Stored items

━━━━━━━━━━━━━━━━

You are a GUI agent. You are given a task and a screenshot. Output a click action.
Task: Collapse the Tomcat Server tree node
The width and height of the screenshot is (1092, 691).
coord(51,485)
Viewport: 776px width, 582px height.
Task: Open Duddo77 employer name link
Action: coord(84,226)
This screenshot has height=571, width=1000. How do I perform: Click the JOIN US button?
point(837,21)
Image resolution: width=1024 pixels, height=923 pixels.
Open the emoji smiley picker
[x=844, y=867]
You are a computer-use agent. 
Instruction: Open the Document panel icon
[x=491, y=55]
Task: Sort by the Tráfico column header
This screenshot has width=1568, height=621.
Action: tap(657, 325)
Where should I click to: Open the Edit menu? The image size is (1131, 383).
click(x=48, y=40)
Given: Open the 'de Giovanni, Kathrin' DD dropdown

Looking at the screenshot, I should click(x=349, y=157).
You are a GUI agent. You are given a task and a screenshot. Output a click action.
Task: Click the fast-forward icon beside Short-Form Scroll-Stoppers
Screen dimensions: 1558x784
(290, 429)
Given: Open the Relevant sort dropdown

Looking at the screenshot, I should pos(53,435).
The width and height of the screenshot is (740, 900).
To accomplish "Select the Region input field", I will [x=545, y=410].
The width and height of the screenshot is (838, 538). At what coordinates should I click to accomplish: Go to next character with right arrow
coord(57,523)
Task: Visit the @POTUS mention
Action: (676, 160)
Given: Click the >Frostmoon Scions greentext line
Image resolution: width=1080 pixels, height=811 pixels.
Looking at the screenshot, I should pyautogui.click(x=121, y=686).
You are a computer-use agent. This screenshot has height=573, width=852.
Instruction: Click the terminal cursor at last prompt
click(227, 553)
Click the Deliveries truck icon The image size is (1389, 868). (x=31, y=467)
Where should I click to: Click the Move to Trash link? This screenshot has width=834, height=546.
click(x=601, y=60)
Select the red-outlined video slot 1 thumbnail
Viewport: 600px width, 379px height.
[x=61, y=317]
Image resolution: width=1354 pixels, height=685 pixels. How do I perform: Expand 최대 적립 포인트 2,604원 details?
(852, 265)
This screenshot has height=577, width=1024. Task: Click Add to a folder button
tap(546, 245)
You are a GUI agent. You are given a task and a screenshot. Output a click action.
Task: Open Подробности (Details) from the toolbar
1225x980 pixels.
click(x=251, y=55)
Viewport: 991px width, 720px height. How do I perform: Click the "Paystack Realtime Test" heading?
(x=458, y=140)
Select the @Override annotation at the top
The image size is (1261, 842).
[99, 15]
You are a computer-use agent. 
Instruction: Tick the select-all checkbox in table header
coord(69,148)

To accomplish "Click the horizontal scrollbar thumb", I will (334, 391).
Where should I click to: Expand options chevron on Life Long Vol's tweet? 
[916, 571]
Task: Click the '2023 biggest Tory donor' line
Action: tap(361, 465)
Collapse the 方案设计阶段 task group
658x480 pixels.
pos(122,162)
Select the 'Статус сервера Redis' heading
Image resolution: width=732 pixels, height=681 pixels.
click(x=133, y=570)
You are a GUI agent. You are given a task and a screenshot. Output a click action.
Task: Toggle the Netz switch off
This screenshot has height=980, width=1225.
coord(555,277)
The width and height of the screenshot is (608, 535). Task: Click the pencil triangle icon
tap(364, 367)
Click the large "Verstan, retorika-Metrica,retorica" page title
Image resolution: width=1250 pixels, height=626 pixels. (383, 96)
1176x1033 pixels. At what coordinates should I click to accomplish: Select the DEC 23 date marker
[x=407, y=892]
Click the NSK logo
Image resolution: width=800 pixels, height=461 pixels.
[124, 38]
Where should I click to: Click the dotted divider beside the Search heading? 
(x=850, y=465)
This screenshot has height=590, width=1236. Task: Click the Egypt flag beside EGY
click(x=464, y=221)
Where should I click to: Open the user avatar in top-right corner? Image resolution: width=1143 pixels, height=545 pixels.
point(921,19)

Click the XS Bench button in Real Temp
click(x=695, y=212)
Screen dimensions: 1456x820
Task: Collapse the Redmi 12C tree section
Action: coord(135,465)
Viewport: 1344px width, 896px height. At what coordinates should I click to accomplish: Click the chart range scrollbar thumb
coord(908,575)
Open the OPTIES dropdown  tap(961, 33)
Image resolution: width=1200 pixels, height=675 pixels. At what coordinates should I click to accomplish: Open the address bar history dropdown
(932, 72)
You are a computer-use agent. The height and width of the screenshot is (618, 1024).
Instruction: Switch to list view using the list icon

━━━━━━━━━━━━━━━━

■ **Your goal**
Each line from the one that holds "Viewport: 1344px width, 896px" to the end of the records above should be transcribed exactly, both ends included.

■ **Expected output**
Viewport: 1344px width, 896px height. At what coordinates should I click to accomplish: Click the chart range scrollbar thumb
coord(908,575)
Open the OPTIES dropdown  tap(961, 33)
Image resolution: width=1200 pixels, height=675 pixels. At what coordinates should I click to accomplish: Open the address bar history dropdown
(932, 72)
You are a computer-use agent. The height and width of the screenshot is (618, 1024).
Instruction: Switch to list view using the list icon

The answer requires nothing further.